*Dataset entries*
#####
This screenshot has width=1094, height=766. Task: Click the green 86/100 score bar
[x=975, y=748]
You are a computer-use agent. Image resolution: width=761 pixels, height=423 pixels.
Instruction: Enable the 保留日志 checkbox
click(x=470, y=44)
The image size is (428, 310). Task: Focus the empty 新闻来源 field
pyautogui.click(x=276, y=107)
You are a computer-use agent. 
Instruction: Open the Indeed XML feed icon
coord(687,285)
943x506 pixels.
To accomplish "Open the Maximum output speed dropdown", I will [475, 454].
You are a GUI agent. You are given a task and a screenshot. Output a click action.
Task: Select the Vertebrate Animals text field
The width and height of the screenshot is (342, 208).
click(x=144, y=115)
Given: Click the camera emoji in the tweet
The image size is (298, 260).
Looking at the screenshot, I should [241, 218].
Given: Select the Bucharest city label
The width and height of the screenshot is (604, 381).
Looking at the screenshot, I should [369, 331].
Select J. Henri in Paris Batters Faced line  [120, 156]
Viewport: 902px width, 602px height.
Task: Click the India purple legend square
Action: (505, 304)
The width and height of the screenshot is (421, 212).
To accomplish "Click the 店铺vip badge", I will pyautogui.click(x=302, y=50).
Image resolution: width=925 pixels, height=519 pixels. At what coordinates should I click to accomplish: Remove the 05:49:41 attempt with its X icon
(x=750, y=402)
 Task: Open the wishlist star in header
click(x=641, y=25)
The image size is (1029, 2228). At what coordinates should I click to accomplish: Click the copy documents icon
#####
*Goal of the exercise*
Retype the lines above verbatim, from the very first one up to and including the line that contains "(x=750, y=402)".

*Result*
This screenshot has width=1094, height=766. Task: Click the green 86/100 score bar
[x=975, y=748]
You are a computer-use agent. Image resolution: width=761 pixels, height=423 pixels.
Instruction: Enable the 保留日志 checkbox
click(x=470, y=44)
The image size is (428, 310). Task: Focus the empty 新闻来源 field
pyautogui.click(x=276, y=107)
You are a computer-use agent. 
Instruction: Open the Indeed XML feed icon
coord(687,285)
943x506 pixels.
To accomplish "Open the Maximum output speed dropdown", I will [475, 454].
You are a GUI agent. You are given a task and a screenshot. Output a click action.
Task: Select the Vertebrate Animals text field
The width and height of the screenshot is (342, 208).
click(x=144, y=115)
Given: Click the camera emoji in the tweet
The image size is (298, 260).
Looking at the screenshot, I should [241, 218].
Given: Select the Bucharest city label
The width and height of the screenshot is (604, 381).
Looking at the screenshot, I should [369, 331].
Select J. Henri in Paris Batters Faced line  [120, 156]
Viewport: 902px width, 602px height.
Task: Click the India purple legend square
Action: (505, 304)
The width and height of the screenshot is (421, 212).
To accomplish "Click the 店铺vip badge", I will pyautogui.click(x=302, y=50).
Image resolution: width=925 pixels, height=519 pixels. At what coordinates should I click to accomplish: Remove the 05:49:41 attempt with its X icon
(x=750, y=402)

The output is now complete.